-- Stated goal --
Please rewrite the data starting at the line containing "You are a GUI" and ending at the line containing "pyautogui.click(x=14, y=287)", both lines included, keeping the requests unchanged. Scale every coordinate in the answers by 2.5 and round to whole numbers, with halves rounded up.

-- Record list --
● ● ●
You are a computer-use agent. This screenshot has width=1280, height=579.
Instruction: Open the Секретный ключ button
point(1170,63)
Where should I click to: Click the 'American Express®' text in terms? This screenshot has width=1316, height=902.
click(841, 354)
● ● ●
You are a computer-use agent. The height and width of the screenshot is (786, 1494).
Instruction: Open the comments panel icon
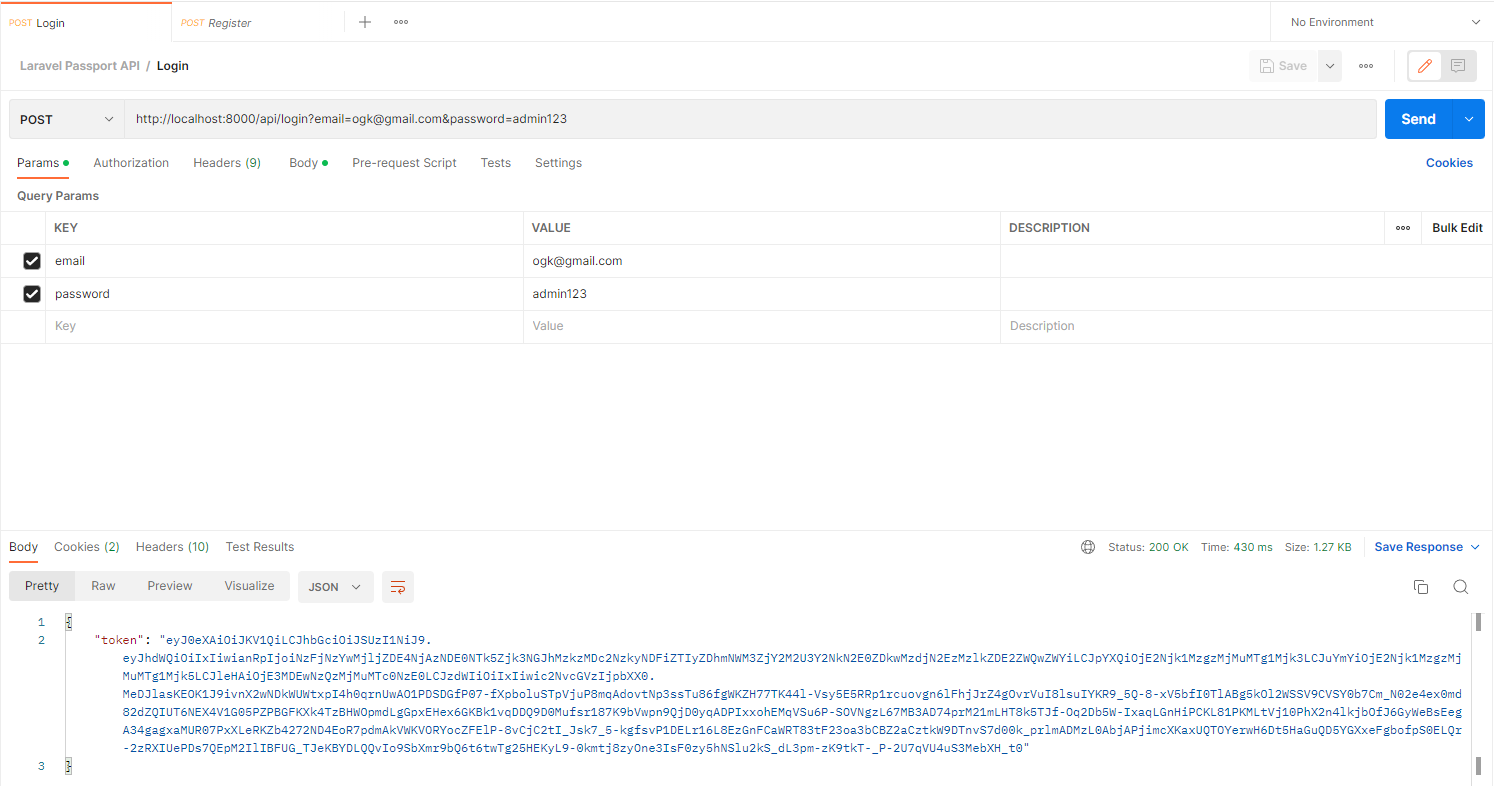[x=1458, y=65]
● ● ●
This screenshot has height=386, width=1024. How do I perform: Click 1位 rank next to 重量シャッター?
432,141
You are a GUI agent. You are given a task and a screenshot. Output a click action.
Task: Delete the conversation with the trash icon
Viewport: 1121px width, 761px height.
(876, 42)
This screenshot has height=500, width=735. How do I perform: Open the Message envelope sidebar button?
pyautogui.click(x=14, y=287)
● ● ●
-- Task output --
You are a GUI agent. You are given a task and a screenshot. Output a click action.
Task: Delete the conversation with the trash icon
Viewport: 1121px width, 761px height.
(2190, 105)
This screenshot has height=500, width=735. How do I perform: Open the Message envelope sidebar button?
pyautogui.click(x=35, y=718)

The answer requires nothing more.